Uri became immersed in working out the text. He quickly realized that Claudius had mixed Greek words in with the Latin, so he was supposed to render these too in Latin.

It was almost ready when Narcissus called him to the table. There were about two dozen people sitting around a huge table, and no one showed any interest in Uri’s joining them to eat. It struck him that it was far from easy to tell which of them might be slaves and which senators.

Seated next to him on the right was a quiet young man with broad cheekbones and thin blades for lips who was addressed as Titus; then next to him was a hulking, ruddy-faced fellow who was constantly gabbing even with his mouth full, Sabinus by name, who the signs indicated might be the elder brother of Titus; on his left sat a certain Dexter, a thin man with a protruding Adam’s apple; next to each of Claudius’s daughters with their unimpressive outer appearances reclined their suitors, one of them answering to the name of Gnaeus, the other, Lucius. Strolling around, a certain Diespiter hacked up the food on a golden platter. A Lupus, Asinus, Celer, and Lusius were listened to with some respect, and Uri dimly recalled that these men had already been consuls. One bashful man was known as Afer, and a fat, elderly gentleman seated at the head of the table was identified as Appius; he was, apparently, the father of the Lucius who was the suitor of one of Claudius’s daughters. Posides, a round-faced eunuch, was patted genially on the back by everyone he approached. An old woman, Aelia, was humming loudly and rocking back and forth as she reclined. Slaves called Pallas and Callistus changed the plates, and a young man, Helius, mixed the wine. Everyone knew everyone else, just like one big family. At one point Messalina dashed in, made an excuse that she had lots of things to do, and raced off again.
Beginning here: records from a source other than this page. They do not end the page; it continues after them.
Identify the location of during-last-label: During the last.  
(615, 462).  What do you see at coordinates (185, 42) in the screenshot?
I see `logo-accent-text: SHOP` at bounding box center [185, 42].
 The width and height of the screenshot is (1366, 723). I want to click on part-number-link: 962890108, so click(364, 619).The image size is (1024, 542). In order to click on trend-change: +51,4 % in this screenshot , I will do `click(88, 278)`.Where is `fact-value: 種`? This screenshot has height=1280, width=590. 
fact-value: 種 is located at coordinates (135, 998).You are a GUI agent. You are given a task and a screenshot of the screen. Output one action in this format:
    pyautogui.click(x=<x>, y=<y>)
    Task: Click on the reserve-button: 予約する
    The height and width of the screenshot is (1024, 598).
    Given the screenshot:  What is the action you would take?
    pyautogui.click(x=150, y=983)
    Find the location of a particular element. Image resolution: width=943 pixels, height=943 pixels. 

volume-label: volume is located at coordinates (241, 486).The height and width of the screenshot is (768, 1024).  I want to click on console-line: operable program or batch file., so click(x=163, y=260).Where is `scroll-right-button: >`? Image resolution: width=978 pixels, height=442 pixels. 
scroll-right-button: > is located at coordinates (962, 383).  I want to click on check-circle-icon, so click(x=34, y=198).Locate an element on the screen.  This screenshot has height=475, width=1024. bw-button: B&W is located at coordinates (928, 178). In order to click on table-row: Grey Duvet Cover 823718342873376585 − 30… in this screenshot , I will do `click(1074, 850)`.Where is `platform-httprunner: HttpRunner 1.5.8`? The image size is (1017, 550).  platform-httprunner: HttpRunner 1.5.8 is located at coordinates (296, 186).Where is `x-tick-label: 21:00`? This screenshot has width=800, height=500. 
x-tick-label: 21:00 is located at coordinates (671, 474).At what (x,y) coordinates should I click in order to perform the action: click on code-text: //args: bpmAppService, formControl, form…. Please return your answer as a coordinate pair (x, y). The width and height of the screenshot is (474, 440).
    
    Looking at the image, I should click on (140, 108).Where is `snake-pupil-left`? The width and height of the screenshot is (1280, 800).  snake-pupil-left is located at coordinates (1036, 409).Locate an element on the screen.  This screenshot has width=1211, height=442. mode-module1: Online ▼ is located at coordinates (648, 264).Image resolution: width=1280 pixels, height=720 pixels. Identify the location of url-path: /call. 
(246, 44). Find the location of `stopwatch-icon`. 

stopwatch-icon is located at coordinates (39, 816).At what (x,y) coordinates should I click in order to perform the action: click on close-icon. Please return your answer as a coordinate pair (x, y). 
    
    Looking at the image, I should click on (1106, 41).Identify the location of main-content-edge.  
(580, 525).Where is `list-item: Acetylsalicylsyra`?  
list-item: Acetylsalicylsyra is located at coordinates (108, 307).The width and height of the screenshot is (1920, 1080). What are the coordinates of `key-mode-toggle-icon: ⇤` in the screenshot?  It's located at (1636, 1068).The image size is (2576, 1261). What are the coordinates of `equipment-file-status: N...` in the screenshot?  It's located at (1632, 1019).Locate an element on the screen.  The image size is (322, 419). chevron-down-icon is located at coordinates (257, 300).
Several of the servants were reclining at the table, a long way from Uri, who therefore could not see their faces, though he was able to hear them addressed as Myron, Polybius and Harpocras. Even though it was past noon by then, Messalina was still not properly dressed. Philo and Claudius had not shown up again, and must have become absorbed in scrolls somewhere, so once the eating had finished Uri went back to work, again lying on his stomach.

Narcissus read through the completed text.

“You’ve got a nice hand,” he said. “I owe you.”

“Don’t be silly,” said Uri. “If I had not had this to do, I would have been bored stiff. Though when it comes down to it Democritus would have been unlikely to agree that ‘a person who tramples on the rights of another is unhappier than the person whom he tramples on…’”

Narcissus grinned but said nothing; nor did Uri elaborate. Even so the two of them, Claudius’s slave and the Jewish freedman, were able to exchange their opinions of Claudius’s lofty excuse for the rights trampling practiced by his nephew, the emperor.

The evening was drawing in by the time Philo and Claudius surfaced. They set to eating the food that the servants had been continually preparing. Claudius introduced Philo to those who were present, whose number had been boosted by the party which returned from the baths. Philo spoke with unfeigned admiration of Claudius’s latest work, an eight-volume history of Carthage, which, he said, deserved the most careful attention. Claudius behaved modestly, saying that the history of Etruria that he was working on was more important; he was currently planning for it to stretch to fifteen or twenty volumes, nine of which had already been written.